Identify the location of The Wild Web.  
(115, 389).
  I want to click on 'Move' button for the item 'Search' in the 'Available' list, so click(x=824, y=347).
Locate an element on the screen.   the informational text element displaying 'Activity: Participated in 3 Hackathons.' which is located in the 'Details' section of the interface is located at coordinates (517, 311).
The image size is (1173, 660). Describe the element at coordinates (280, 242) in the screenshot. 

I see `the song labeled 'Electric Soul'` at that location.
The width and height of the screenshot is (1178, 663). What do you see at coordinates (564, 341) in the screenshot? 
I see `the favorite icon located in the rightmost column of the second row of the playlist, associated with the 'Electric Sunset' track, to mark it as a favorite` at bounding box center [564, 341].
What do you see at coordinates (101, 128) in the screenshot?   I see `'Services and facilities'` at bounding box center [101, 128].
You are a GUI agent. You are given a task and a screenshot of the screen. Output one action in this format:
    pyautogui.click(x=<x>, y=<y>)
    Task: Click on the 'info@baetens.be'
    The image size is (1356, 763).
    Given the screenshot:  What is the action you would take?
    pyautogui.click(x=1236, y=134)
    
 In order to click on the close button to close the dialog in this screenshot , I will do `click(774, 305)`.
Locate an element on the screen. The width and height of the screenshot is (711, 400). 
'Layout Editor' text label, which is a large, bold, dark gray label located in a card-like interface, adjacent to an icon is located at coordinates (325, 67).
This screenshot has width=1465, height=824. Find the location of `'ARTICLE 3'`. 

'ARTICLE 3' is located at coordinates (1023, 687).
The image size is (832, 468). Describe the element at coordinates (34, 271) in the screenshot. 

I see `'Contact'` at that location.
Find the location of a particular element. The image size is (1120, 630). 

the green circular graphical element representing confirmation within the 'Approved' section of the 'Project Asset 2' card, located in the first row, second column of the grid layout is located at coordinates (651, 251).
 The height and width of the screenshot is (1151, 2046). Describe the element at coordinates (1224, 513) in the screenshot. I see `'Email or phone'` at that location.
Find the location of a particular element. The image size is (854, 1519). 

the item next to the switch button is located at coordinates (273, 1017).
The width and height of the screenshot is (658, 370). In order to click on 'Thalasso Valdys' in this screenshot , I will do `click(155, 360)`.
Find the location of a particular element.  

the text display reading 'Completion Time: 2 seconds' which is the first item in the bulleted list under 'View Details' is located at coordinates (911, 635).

EXERCISE INSTRUCTIONS
Copy the material above word for word, from the line containing "What do you see at coordinates (101, 128)" through the line containing "coordinates (1023, 687).", including both of those lines.

FINAL RESULT
What do you see at coordinates (101, 128) in the screenshot?   I see `'Services and facilities'` at bounding box center [101, 128].
You are a GUI agent. You are given a task and a screenshot of the screen. Output one action in this format:
    pyautogui.click(x=<x>, y=<y>)
    Task: Click on the 'info@baetens.be'
    The image size is (1356, 763).
    Given the screenshot:  What is the action you would take?
    pyautogui.click(x=1236, y=134)
    
 In order to click on the close button to close the dialog in this screenshot , I will do `click(774, 305)`.
Locate an element on the screen. The width and height of the screenshot is (711, 400). 
'Layout Editor' text label, which is a large, bold, dark gray label located in a card-like interface, adjacent to an icon is located at coordinates (325, 67).
This screenshot has width=1465, height=824. Find the location of `'ARTICLE 3'`. 

'ARTICLE 3' is located at coordinates (1023, 687).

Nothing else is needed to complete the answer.